Open, small models: Empirical evidence for a future world with multiple models

Clement Delangue, the leader of Hugging Face, cited the research data of Stanford University to provide a quantitative basis for the substitution potential of cheap models: The accuracy of local models in real dialog and inference queries has increased from 23.2% in 2023 to 71.3%, and both the costs and energy consumption are only a fraction of those of advanced APIs.

From this, Delangue derives the assessment of a "future with multiple models": For most workloads, local, open, small, and cheap models will be the preferred choice; only when there is no other option will it be necessary to call advanced APIs.

Shaughnessy's analysis is in line with this idea.
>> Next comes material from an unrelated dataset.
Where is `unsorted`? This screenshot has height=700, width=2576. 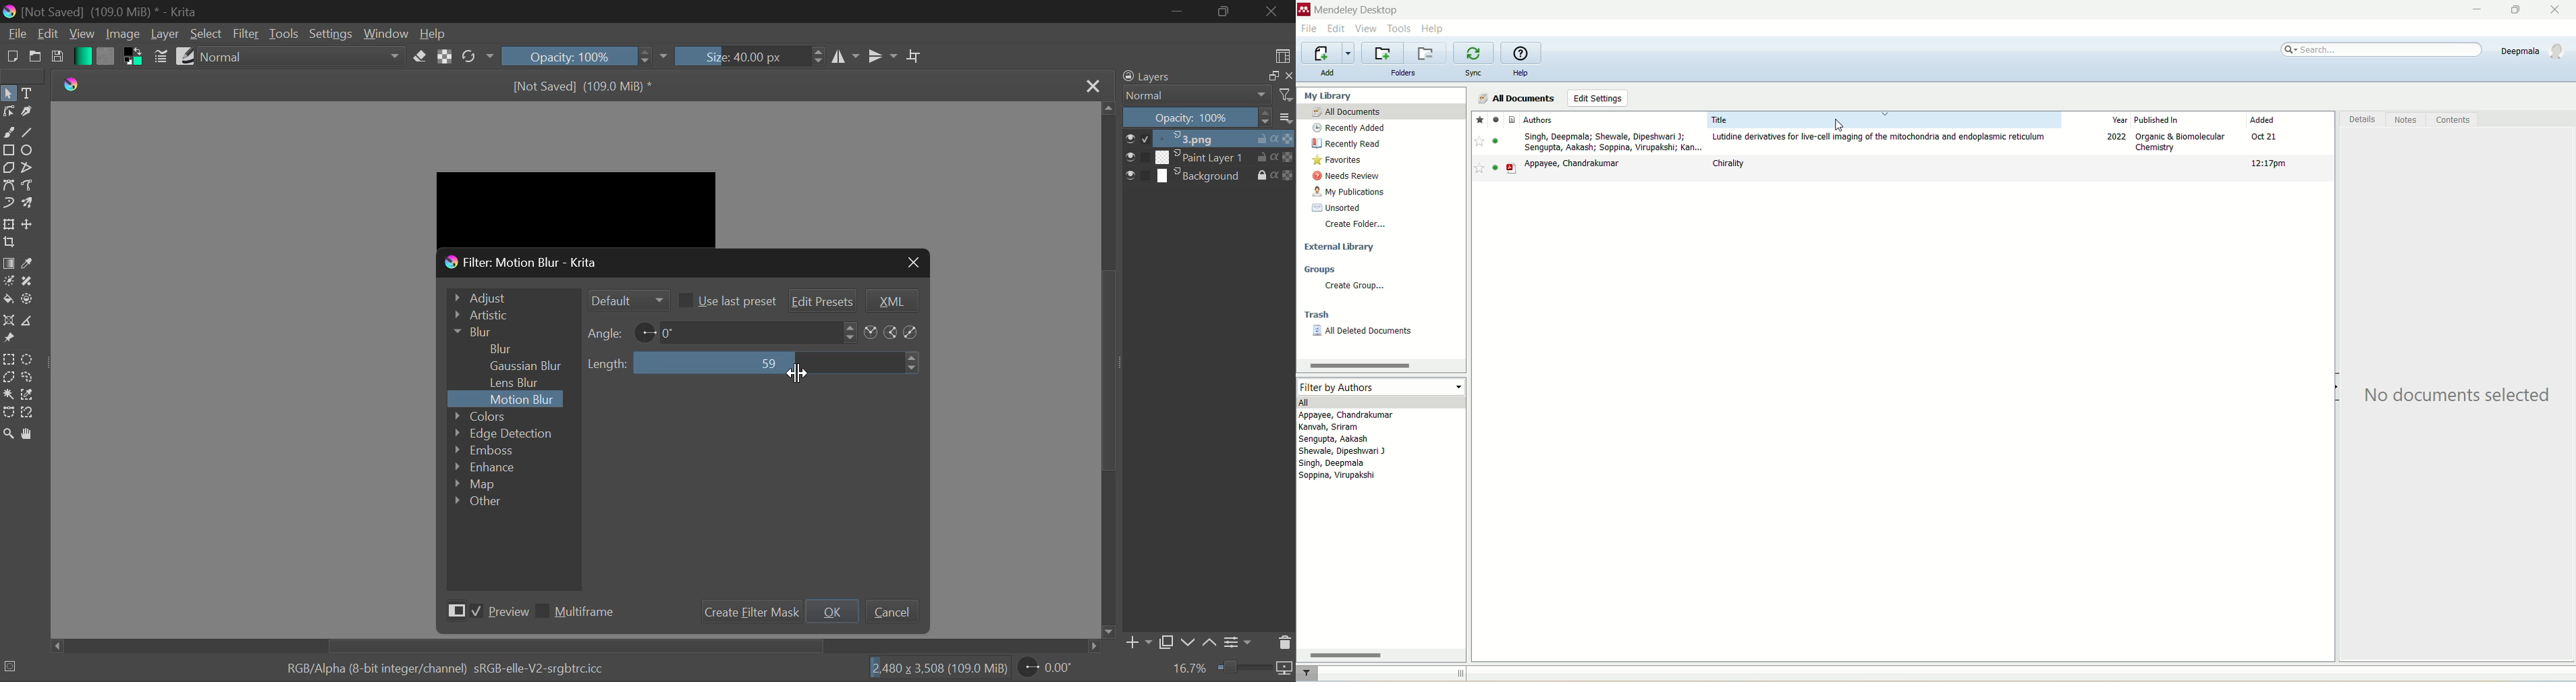
unsorted is located at coordinates (1341, 207).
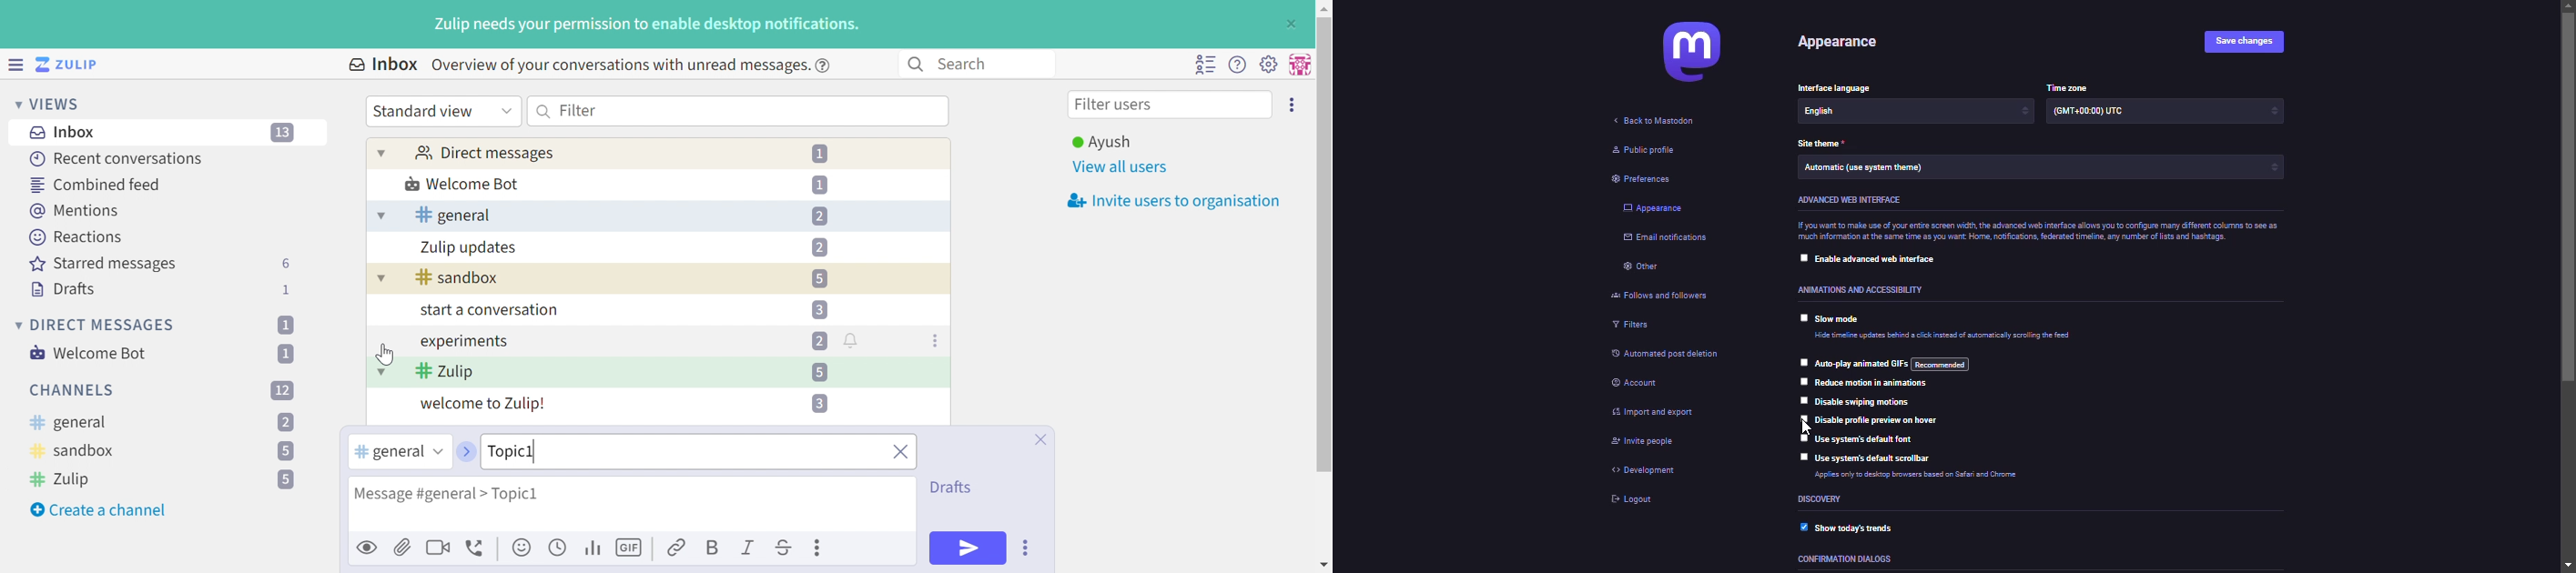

He points out that DeepSeek V4 achieves similar results to Anthropic Claude Opus in the SWE - bench programming benchmarks, but the price is only about one - thirtieth of it; the price of the cheapest open model is even only about one - hundredth. He believes that the continuous release of advanced models by Chinese laboratories enables inference service providers to obtain the most important model costs for free, which fundamentally suppresses the pricing policies and profit prospects of large closed - source AI companies.

This article is from the WeChat account "Hard AI", author: Zhao Ying, editor: Hard AI. Published by 36Kr with permission.